Source material below:

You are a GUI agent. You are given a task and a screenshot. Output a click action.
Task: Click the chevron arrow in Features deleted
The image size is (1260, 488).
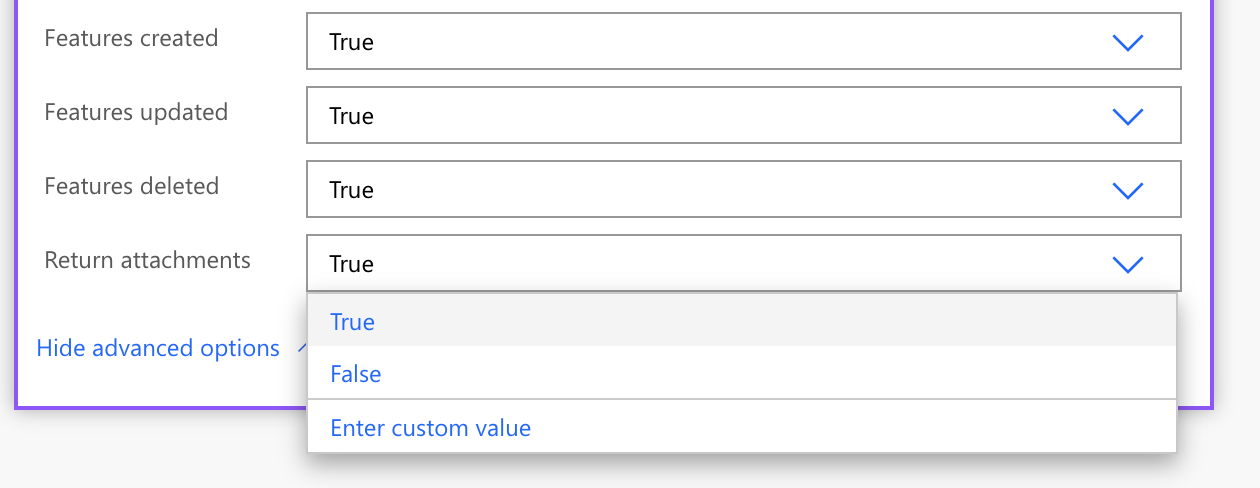tap(1127, 190)
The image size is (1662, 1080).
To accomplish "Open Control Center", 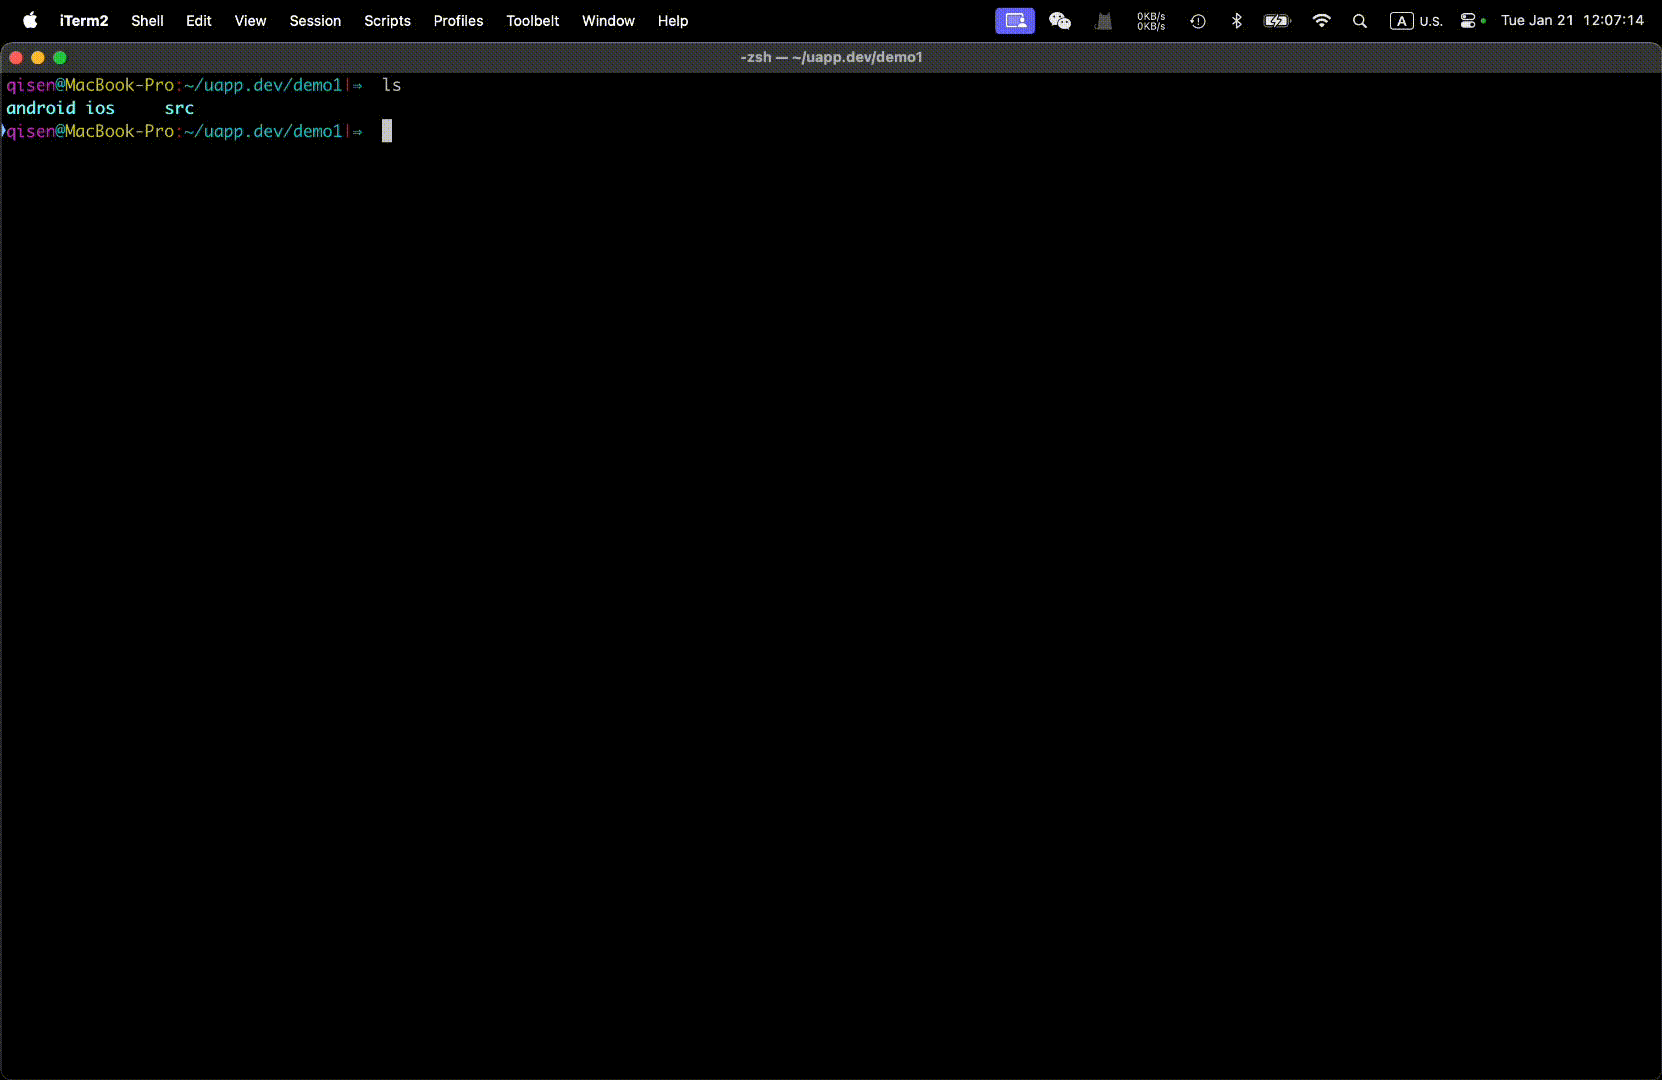I will tap(1468, 20).
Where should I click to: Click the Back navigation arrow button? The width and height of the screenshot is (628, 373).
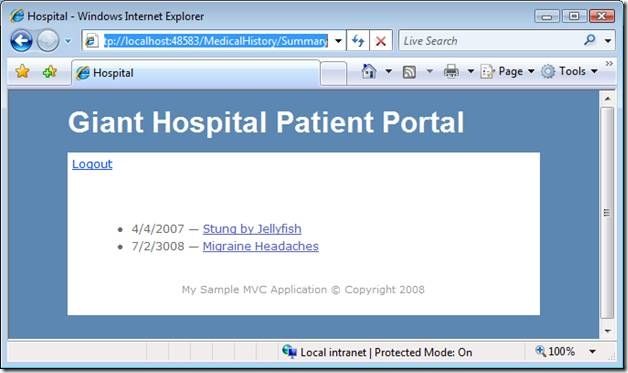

End of Source material.

**About this exercise**
Report all lines in the records that include the string "arrow".

**Response to this task**
Task: Click the chevron arrow in Features deleted
Where should I click to: Click the Back navigation arrow button? The width and height of the screenshot is (628, 373).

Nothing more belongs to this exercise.